**Task statement**
Among the lines of the records, find all that carry the word "dimensions" and copy them.

(Records contained in a dataset)
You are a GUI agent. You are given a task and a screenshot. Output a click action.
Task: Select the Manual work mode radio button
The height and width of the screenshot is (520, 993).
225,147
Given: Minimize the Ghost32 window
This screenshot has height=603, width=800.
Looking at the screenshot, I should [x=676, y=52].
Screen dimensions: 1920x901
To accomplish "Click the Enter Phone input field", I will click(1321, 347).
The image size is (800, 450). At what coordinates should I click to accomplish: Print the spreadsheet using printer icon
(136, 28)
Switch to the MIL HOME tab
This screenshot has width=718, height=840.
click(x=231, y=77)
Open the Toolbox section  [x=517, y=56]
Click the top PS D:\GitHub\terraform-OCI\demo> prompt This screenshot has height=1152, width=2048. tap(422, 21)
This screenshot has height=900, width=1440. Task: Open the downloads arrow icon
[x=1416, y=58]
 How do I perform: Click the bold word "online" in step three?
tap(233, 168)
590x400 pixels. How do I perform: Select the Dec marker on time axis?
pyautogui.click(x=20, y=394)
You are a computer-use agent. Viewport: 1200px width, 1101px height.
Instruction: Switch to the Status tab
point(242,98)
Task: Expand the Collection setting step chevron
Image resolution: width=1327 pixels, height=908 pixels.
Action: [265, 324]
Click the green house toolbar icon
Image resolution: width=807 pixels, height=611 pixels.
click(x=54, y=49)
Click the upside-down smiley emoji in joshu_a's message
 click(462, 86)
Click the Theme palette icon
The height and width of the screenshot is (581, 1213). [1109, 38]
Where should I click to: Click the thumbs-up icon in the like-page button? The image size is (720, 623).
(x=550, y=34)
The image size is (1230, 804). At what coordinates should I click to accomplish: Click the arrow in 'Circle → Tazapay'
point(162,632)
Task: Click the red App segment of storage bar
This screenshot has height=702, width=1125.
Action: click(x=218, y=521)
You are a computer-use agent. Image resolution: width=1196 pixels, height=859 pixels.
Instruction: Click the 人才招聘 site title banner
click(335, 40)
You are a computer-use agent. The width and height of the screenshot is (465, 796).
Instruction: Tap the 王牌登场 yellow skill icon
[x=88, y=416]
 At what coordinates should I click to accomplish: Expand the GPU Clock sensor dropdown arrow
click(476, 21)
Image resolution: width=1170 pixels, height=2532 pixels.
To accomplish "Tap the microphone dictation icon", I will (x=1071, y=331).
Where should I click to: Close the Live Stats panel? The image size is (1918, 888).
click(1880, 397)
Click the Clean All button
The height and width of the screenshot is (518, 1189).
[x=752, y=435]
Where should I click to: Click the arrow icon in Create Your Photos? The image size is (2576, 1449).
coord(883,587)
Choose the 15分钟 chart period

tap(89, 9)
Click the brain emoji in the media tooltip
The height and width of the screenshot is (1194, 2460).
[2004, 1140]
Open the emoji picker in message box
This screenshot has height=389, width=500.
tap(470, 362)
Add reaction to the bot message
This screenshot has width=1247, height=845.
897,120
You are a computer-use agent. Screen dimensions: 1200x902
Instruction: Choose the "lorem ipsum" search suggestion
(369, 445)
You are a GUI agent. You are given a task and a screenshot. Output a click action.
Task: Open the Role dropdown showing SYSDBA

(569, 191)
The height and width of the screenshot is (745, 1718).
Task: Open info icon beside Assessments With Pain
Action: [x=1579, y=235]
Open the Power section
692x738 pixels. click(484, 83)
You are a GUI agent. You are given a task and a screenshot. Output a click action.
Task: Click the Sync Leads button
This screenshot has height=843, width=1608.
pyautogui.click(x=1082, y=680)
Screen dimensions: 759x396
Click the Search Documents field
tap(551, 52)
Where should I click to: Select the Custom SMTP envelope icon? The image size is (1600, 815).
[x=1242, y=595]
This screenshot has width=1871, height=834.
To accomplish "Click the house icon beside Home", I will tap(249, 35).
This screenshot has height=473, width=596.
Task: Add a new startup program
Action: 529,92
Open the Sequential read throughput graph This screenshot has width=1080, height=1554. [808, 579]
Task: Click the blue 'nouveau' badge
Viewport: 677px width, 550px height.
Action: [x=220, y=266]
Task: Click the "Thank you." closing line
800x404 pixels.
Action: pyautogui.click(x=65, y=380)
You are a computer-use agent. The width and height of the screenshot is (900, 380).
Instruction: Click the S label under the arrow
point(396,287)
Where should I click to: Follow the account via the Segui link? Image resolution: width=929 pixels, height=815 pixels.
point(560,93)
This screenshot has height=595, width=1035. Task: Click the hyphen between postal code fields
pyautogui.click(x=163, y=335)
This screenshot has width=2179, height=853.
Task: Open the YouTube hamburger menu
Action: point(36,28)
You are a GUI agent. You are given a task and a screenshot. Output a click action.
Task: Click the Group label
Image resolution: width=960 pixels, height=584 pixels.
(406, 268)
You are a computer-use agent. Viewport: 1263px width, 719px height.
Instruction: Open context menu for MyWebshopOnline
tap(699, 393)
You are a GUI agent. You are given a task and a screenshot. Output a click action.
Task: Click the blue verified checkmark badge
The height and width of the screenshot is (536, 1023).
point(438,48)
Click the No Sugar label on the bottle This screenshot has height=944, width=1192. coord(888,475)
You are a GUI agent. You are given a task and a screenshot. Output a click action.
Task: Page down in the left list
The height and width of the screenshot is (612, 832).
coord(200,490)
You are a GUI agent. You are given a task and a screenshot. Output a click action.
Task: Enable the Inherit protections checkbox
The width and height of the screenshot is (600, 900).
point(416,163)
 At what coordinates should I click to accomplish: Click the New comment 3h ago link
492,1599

**Result**
Screen dimensions: 1920x901
You are a computer-use agent. Screen dimensions: 1200x902
Screen dimensions: 759x396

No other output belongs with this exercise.